### What you are asked to do:
Only the lines below starting at the one that contains "Task: Open the settings gear in sidebar" and ending at the one that contains "Task: Refresh the INV_0002 invoice page" are to be reproduced, exactly and with both ends kept.

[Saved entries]
▽

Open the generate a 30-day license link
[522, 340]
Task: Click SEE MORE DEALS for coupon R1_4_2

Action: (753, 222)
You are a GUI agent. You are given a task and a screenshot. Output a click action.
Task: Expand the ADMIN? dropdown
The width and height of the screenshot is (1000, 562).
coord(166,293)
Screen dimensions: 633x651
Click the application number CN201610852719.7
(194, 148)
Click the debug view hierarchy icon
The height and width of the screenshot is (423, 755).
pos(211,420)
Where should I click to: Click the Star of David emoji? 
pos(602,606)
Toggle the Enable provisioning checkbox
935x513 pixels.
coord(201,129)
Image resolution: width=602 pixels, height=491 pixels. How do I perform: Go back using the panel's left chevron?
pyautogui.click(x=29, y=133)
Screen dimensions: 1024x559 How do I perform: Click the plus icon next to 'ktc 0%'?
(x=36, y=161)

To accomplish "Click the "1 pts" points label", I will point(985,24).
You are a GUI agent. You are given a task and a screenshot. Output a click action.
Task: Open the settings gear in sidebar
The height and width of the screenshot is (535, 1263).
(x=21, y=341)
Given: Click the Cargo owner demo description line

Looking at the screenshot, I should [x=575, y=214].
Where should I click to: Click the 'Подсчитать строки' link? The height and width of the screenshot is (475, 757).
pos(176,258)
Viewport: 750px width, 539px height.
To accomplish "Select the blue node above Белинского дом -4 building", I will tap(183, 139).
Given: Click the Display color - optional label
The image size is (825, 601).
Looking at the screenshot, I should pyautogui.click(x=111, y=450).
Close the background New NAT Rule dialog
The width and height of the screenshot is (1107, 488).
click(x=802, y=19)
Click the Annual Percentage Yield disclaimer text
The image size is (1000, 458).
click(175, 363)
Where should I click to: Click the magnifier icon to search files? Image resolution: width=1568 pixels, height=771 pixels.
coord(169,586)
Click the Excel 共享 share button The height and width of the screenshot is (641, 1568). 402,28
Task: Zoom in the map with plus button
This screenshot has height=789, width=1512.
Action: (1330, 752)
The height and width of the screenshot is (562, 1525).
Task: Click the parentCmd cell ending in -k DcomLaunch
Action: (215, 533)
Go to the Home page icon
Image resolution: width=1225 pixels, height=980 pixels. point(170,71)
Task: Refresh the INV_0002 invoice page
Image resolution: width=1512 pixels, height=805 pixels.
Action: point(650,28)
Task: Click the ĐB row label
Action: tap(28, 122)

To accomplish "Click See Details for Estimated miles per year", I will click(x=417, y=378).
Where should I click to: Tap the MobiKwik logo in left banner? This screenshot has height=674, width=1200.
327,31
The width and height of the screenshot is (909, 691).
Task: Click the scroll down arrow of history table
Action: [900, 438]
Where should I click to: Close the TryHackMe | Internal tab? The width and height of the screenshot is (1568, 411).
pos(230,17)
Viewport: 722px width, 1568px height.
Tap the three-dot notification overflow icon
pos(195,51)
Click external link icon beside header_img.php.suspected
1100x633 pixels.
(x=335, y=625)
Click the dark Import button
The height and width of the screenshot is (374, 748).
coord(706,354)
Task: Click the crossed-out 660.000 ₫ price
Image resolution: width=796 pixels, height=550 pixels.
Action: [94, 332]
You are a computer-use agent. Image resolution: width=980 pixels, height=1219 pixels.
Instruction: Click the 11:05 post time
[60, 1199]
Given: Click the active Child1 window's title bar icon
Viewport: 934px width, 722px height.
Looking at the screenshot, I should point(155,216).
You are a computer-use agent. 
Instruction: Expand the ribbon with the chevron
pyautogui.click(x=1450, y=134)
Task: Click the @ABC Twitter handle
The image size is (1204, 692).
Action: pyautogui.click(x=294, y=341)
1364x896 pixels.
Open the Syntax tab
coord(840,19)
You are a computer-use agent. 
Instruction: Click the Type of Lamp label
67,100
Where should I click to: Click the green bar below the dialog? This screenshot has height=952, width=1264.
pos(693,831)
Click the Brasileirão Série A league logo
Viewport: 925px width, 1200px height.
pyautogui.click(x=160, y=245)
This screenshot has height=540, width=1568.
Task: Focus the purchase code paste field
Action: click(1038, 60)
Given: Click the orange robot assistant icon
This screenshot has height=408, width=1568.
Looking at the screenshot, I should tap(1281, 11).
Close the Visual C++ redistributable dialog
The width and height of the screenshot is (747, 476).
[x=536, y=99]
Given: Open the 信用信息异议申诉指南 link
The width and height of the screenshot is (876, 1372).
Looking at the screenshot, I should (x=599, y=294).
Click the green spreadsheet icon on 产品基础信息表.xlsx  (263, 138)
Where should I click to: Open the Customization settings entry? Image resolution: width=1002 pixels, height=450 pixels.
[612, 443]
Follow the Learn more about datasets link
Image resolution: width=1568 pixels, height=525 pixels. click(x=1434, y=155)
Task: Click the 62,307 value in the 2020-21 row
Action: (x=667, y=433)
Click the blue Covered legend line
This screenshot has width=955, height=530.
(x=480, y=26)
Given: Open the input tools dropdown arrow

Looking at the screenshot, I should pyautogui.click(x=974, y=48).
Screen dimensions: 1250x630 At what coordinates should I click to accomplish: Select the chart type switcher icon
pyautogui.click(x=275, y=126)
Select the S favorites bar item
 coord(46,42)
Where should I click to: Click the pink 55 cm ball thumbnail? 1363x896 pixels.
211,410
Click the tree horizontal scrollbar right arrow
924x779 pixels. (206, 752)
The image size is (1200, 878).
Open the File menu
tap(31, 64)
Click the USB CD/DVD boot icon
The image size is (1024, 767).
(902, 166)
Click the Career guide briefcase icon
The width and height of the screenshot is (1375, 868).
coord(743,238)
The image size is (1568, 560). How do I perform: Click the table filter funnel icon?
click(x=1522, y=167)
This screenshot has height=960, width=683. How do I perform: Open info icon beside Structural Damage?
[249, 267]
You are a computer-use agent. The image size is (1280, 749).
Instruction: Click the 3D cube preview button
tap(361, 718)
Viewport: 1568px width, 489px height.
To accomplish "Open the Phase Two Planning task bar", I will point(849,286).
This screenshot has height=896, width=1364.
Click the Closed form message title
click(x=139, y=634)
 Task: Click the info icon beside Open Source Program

△

### Result of the exercise:
Task: Open the settings gear in sidebar
The height and width of the screenshot is (535, 1263).
(x=21, y=341)
Given: Click the Cargo owner demo description line

Looking at the screenshot, I should [x=575, y=214].
Where should I click to: Click the 'Подсчитать строки' link? The height and width of the screenshot is (475, 757).
pos(176,258)
Viewport: 750px width, 539px height.
To accomplish "Select the blue node above Белинского дом -4 building", I will tap(183, 139).
Given: Click the Display color - optional label
The image size is (825, 601).
Looking at the screenshot, I should pyautogui.click(x=111, y=450).
Close the background New NAT Rule dialog
The width and height of the screenshot is (1107, 488).
click(x=802, y=19)
Click the Annual Percentage Yield disclaimer text
The image size is (1000, 458).
click(175, 363)
Where should I click to: Click the magnifier icon to search files? Image resolution: width=1568 pixels, height=771 pixels.
coord(169,586)
Click the Excel 共享 share button The height and width of the screenshot is (641, 1568). 402,28
Task: Zoom in the map with plus button
This screenshot has height=789, width=1512.
Action: (1330, 752)
The height and width of the screenshot is (562, 1525).
Task: Click the parentCmd cell ending in -k DcomLaunch
Action: (215, 533)
Go to the Home page icon
Image resolution: width=1225 pixels, height=980 pixels. point(170,71)
Task: Refresh the INV_0002 invoice page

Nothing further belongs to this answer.